C'est vrai que d'un coté, c'est du bricolage. Mais je ne crois pas faire partie d'une quelconque famille. Si toi, tu trouves qu'il existe des correspondances, ce n'est qu'une coincidence. Je ne me vois pas du tout comme l'héritier d'un groupe ou d'un son en particulier. Ce que je fais nait par hasard, avec le minimum de réflexion afin de laisser le plus de place possible à la spontanéité, sans fixer de regles préalables, un peu comme une sorte d'écriture automatique. Et plus simplement, si le son de mes chansons t'apparait si minimaliste, c'est que je ne suis pas un grand musicien. Je prends des bouts par-ci par-là, je cherche à utiliser les instruments d'une facon nouvelle, à les mettre dans un contexte dont on n'a pas l'habitude. Ce n'est pas vraiment la technique qui compte mais l'audace, l'exigence, le désir d'expérimentation. La spontanéité dont je parlais tout-à-l'heure n'est en fait qu'à la naissance des morceaux. Par la suite, il faut les travailler et les retravailler, et là ce n'est pas une question d'etre bon musicien ou non, mais de pouvoir trouver le traitement qui fera que cette chanson ne sera pas une chanson comme les autres. Pour moi, écrire une chanson, c'est chercher à créer des contradictions, utiliser les sons comme des atomes pour les combiner de toutes les facons possibles. Seul ce travail sur la matiere m'intéresse et justifie à mes yeux le temps passé à composer.
Au fond, pour toi, écrire de la musique, ce n'est rien d'autre qu'un jeu...
Oui, en un sens c'est vrai. Je le prends tout à fait comme un jeu. Certains jouent aux poupées, moi je fais de la musique. C'est pareil... A la limite, je ne ressens meme pas le besoin de sortir des disques. Ca n'a jamais été quelque chose de nécessaire ou de désiré. C'est meme une trahison. Je l'ai fait parce qu'on m'y a poussé, mais je n'apprécie pas trop de montrer ces chansons à tout le monde, de les rendre publiques. D'autant plus que, si elles sont certes le résultat d'un processus ludique, elles n'en sont pas moins tres importantes à mes yeux, nécessaires à mon rythme de vie. Meme si certaines de mes chansons paraissent etre des blagues en surface, ce n'est qu'un masque; elles sont en fait le fruit d'une recherche, d'une réflexion qui, elle, est au fond tres sérieuse, et j'ai du mal à supporter l'idée que les gens ne gardent en fin de compte en mémoire que la partie immergée de l'iceberg, la blague... D'un autre coté, je comprends bien qu'il est ridicule d'essayer d'expliquer tout ca, qu'il vaudrait mieux se taire et laisser les autres réagir à leur guise, mais il m'est difficile d'accepter que d'un coup ces chansons ne m'appartiennent plus et puissent etre modifiées, triturées, dénaturées à volonté parce que chacun les écoute à sa maniere.

• Extraits de lignes
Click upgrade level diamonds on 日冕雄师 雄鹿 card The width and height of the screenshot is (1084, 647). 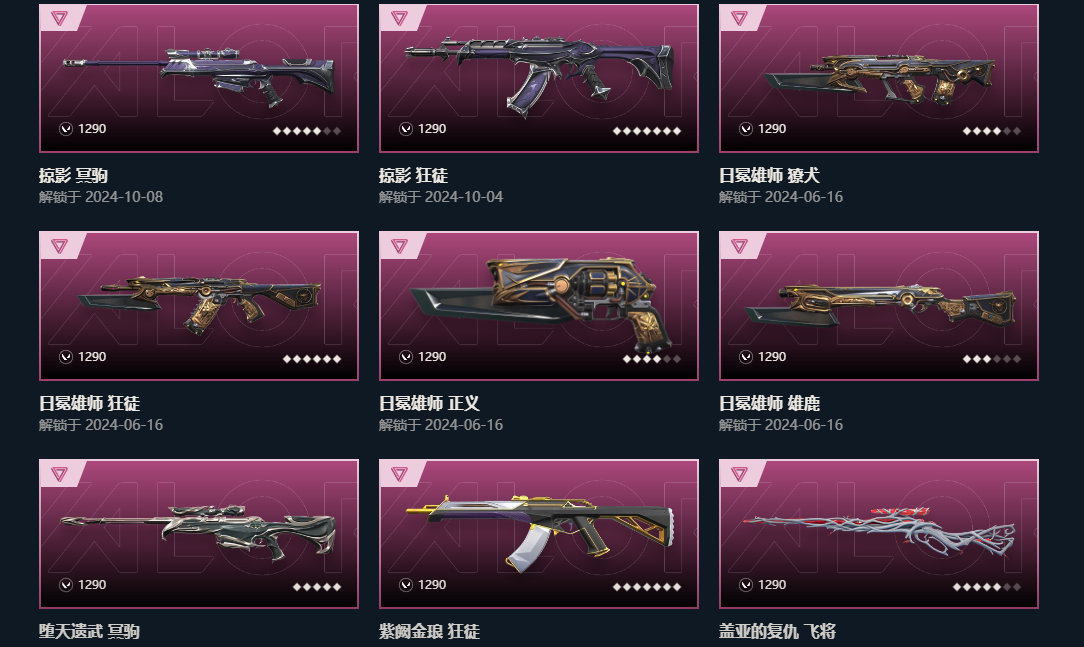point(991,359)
==
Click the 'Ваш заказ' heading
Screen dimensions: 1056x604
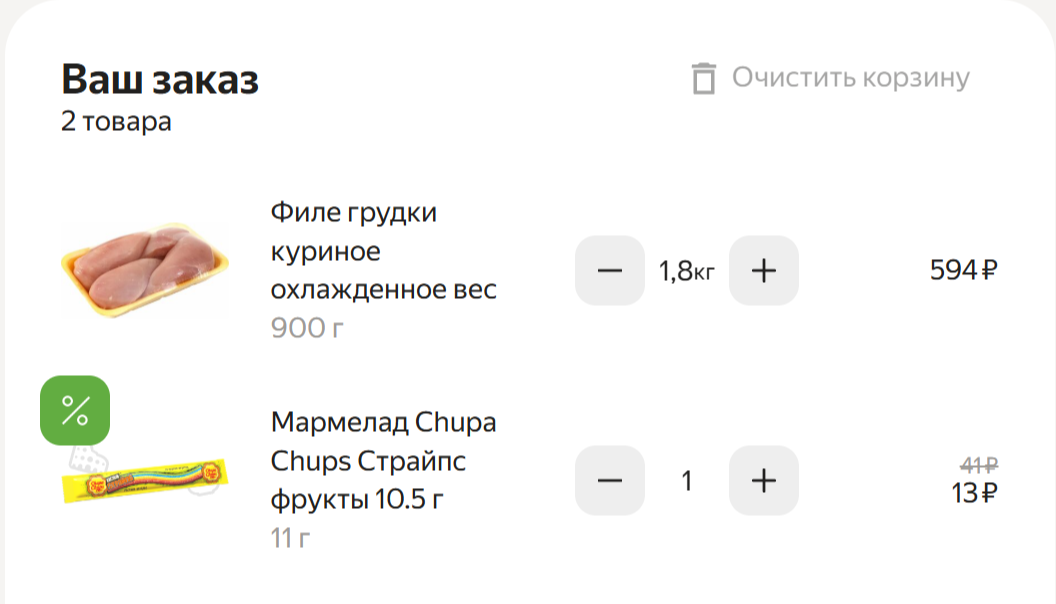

• Exercice
Rédigez la suite de l'entretien sur la composition de chansons, en reprenant après sa dernière phrase.

• Résultat de l'exercice
D'ou te vient cette attirance pour les textes plutot bizarres, surréalistes incongrus ?
C'est difficile à dire... Chaque mot a son importance, les uns à coté des autres. Ce n'est jamais du hasard, meme si parfois je suis trahi par la direction que prennent certaines de ces combinaisons. Chaque mot est tres important. Aucun ne doit etre négligé. Souvent, un seul mot mal placé suffit à gacher tout un texte, ou au contraire à l'éclairer. Il faut rester tres vigilant (sourire)...
Ta biographie indique à l'année 1981 "Virtuose incomparable", et en 1985 "Shakespeare"... As-tu eu ta période musique classique et théatre?
Non, pas du tout (sourire)... Ce sont juste des mots qui évoquent des moments ou j'ai tenté de me lancer dans certaines formes créatives dans lesquelles j'ai completement échoué. De toute facon, dans cette bio, chaque année est marquée par une allusion à un échec.
Ta vie ne serait donc qu'une longue suite d'échecs...
Oui, tout à fait. Vingt-trois ans d'échecs...
Tu sembles piocher tes influences un peu partout: musique, télé, cinéma, littérature...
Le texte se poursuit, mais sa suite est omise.